**** PASSAGE PROVIDED

The MPI backend uses MPI to transfer data; since MPI does not facilitate general allocation and task launches, these are implemented in terms of ordinary C++ constructs. It is not intended that it support every FleCSI feature, since some would require implementing a task system of complexity comparable to that of Legion. Neither is it required for using existing MPI-based libraries; Legion itself uses MPI and can be made compatible with them. The HPX backend also uses MPI for the data transfer; it however only supports trivial launch maps.

Other components provide support for the above activities:

run: Maintain internal state, communicate with the external mechanism, and invoke structured sequences of callback functions to perform a simulation.
util: Organize local data, support compile-time computation, and implement unit-testing assertions akin to those in Google Test.

Of these, util is implemented entirely in the front end.

Every component has a single user-level header with a similar (if longer) name directly in flecsi/.

Hierarchy

Since the facilities provided by FleCSI are general-purpose, many of them are used by (other parts of) FleCSI itself. As a result, there are several circular dependencies among components (when ignoring their internal structure), but there is also a general hierarchy among them.

io is highest because it provides a user-level service in terms of the other components. Similarly, topo is high because nontrivial topologies themselves need to allocate and use field data. Generally, exec is higher than data because launching a task involves obtaining access to allocated data, but the latter is the most dispersed among the layers. run is lower because it provides certain global variables and the access to the underlying communication system, except that its support for callbacks is outside the hierarchy altogether. flog is lower still, since it relies merely on MPI for communication. Finally, util is the lowest, generic level.

There is also an expected hierarchy beyond FleCSI. In particular, it is expected that the topology specializations required as policies for the core topology categories (e.g., to specify the number of spatial dimensions) are provided by intermediate clients like FleCSI-sp that also provide domain-specific interfaces to application code. (Topology specializations are not C++ explicit or partial specializations, although they may be generated by a class template.)

********

(EXERCISE TASKS):
• a. Do these statements agree with the FleCSI passage? Answer yes or no for each and quote the words that decide it: (i) The HPX backend supports arbitrary launch maps. (ii) util is implemented entirely in the front end. (iii) flog relies on Legion for communication.
• b. Please recast the paragraph of the FleCSI passage beginning "io is highest because" as a list, from highest component to lowest, keeping its main facts.

**** DATA LINES

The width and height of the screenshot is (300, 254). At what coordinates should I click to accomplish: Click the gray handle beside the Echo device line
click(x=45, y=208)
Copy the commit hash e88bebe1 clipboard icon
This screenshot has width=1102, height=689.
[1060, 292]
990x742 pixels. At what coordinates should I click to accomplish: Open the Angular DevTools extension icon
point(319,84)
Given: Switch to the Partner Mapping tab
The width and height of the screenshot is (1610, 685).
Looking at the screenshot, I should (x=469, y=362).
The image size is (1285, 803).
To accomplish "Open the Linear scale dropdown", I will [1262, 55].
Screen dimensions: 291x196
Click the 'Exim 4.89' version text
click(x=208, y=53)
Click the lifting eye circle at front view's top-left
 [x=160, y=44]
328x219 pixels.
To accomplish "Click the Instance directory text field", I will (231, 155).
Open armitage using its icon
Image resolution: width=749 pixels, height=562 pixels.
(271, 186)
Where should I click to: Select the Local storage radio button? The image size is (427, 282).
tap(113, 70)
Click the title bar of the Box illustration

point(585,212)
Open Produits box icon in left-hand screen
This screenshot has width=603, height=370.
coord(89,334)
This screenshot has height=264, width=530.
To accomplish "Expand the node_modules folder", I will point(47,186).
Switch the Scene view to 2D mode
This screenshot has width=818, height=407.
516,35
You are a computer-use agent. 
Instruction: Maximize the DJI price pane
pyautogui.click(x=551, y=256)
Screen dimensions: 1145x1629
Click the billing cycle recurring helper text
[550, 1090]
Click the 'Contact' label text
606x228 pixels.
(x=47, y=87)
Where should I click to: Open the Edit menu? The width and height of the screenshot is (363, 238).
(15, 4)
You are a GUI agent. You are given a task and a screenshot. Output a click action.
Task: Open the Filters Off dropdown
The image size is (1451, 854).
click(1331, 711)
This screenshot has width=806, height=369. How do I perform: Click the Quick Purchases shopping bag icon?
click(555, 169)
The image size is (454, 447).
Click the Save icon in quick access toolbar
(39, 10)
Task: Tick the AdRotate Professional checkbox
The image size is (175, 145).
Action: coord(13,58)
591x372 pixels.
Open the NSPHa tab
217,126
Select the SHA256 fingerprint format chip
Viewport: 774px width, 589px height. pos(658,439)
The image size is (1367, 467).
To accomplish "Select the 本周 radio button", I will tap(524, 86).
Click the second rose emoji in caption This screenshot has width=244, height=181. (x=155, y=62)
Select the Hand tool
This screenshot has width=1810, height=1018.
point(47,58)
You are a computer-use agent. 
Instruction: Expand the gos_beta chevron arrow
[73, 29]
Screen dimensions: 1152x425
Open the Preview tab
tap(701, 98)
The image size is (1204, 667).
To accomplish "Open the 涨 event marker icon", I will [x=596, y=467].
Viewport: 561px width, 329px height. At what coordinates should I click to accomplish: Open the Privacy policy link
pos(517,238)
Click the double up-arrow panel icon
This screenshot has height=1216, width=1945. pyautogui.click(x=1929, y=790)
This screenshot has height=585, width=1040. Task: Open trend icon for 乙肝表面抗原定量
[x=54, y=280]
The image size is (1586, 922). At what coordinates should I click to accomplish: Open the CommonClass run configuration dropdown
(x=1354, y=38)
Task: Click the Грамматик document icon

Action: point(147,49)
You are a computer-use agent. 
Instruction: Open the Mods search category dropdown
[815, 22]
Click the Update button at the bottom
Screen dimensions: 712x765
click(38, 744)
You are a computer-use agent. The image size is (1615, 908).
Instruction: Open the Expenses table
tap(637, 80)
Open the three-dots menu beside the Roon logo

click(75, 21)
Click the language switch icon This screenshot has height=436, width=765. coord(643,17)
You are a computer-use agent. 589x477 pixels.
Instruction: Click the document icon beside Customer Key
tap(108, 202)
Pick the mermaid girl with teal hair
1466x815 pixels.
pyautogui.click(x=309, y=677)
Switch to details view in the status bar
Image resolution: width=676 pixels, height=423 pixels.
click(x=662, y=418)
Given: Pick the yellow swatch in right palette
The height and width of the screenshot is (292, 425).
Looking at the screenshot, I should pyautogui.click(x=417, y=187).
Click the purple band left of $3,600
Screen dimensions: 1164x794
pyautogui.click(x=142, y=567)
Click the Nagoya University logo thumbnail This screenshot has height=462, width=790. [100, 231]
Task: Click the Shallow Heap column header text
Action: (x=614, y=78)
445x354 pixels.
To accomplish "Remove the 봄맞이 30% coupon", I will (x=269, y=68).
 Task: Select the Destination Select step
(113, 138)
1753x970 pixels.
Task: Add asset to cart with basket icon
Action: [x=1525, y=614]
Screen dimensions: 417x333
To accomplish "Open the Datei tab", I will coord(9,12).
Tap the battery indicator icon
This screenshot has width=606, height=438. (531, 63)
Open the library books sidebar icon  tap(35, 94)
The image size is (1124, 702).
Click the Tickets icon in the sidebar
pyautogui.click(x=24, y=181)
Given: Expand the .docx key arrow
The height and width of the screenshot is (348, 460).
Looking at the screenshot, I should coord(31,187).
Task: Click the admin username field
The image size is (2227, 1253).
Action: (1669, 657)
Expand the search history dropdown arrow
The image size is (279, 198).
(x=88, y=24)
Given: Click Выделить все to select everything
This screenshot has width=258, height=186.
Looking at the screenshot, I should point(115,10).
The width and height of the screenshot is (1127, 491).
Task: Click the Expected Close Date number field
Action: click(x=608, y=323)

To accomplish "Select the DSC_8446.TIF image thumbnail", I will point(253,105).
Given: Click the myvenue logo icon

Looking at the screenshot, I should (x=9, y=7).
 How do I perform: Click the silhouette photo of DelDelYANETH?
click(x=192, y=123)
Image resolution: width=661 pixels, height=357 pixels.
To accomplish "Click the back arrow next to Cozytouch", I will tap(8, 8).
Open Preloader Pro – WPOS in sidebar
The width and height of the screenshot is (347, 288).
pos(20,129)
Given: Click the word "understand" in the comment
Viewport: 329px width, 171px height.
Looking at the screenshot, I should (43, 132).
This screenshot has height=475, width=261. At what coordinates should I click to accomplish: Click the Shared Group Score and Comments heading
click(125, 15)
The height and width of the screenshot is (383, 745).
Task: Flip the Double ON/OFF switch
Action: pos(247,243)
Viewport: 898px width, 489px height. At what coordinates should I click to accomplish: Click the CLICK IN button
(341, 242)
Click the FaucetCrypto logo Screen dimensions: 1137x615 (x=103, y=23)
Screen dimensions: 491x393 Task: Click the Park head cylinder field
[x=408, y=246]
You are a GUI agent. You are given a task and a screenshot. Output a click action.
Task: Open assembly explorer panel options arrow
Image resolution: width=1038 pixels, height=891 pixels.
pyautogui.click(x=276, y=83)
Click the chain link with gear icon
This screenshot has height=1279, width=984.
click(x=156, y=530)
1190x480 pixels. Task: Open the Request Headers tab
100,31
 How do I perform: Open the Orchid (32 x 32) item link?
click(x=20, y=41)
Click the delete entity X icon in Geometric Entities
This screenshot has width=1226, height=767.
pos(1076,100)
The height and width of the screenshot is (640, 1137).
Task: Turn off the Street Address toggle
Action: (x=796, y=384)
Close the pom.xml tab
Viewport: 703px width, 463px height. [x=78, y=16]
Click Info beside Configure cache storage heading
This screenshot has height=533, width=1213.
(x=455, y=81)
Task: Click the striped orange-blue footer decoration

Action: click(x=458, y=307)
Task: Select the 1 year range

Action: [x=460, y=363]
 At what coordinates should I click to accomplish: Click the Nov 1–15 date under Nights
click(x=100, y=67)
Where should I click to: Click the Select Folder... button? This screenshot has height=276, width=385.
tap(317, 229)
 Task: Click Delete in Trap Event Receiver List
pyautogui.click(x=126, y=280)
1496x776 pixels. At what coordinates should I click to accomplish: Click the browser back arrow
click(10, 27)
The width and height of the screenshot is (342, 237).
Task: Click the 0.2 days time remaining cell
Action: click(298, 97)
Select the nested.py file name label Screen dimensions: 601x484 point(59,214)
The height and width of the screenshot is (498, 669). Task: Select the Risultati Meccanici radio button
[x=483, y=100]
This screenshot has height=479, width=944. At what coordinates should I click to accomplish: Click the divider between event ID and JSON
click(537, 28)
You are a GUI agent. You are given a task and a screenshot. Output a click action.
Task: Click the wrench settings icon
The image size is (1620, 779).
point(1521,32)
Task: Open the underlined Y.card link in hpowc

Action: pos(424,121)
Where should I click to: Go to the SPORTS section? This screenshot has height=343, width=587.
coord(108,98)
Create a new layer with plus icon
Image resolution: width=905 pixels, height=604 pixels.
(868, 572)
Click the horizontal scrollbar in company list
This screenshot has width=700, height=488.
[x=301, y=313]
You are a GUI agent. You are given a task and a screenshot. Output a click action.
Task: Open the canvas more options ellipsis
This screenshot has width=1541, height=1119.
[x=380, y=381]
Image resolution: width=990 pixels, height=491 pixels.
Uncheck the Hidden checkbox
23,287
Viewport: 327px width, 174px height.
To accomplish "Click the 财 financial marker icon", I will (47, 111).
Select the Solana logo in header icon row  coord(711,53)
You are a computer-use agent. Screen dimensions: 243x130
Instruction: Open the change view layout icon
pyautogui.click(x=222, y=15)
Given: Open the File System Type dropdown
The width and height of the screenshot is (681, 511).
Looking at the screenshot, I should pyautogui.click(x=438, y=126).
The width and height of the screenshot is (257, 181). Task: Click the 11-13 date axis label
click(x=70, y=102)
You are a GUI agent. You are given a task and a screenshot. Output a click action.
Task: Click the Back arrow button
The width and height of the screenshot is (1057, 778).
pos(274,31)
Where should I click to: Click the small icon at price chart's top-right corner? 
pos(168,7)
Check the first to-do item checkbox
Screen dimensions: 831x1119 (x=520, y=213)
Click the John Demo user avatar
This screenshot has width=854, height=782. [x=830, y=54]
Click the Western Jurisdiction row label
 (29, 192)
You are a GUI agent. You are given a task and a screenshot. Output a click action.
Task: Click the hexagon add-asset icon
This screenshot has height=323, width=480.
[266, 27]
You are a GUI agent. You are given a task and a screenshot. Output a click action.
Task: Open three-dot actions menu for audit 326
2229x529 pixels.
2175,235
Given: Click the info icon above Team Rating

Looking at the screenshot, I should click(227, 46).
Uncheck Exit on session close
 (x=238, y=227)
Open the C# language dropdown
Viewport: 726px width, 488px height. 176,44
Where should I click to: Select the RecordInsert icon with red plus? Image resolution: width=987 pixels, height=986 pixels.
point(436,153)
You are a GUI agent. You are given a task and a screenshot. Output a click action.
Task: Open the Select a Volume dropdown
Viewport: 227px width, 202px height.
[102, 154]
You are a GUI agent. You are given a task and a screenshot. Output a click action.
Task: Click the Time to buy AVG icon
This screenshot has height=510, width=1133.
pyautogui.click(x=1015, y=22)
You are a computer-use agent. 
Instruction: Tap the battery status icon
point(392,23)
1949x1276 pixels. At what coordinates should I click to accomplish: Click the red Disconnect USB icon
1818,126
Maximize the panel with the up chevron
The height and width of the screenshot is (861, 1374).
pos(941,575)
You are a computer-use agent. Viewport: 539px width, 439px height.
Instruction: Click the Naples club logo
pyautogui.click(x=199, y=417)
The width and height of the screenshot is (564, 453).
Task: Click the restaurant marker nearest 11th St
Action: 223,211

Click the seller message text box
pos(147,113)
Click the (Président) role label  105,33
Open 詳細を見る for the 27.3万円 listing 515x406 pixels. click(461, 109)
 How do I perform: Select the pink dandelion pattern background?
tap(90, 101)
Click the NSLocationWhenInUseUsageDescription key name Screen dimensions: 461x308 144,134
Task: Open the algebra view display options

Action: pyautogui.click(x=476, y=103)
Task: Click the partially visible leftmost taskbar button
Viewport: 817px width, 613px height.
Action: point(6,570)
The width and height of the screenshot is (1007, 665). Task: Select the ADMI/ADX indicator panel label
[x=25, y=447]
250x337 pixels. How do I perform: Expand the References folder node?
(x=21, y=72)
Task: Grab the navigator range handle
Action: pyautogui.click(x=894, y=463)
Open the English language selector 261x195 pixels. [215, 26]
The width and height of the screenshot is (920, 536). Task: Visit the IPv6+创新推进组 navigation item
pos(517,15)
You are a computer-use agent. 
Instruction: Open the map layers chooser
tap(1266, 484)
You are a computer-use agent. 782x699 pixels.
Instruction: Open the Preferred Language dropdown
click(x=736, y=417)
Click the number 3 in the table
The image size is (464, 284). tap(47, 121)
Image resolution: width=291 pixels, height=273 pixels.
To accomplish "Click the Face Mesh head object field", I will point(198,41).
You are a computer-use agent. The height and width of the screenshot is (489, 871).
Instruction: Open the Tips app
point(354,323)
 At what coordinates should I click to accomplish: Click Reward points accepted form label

********

(RESPONSES PER TASK):
• a.
(i) No: "it however only supports trivial launch maps."
(ii) Yes: "Of these, util is implemented entirely in the front end."
(iii) No: "since it relies merely on MPI for communication."

• b.
- io: highest, since it provides a user-level service in terms of the other components.
- topo: high, since nontrivial topologies need to allocate and use field data.
- exec: generally above data, since launching a task involves obtaining access to allocated data.
- data: below exec, but the most dispersed among the layers.
- run: lower, since it provides certain global variables and access to the underlying communication system. Its callback support is outside the hierarchy altogether.
- flog: lower still, since it relies only on MPI for communication.
- util: lowest, the generic level.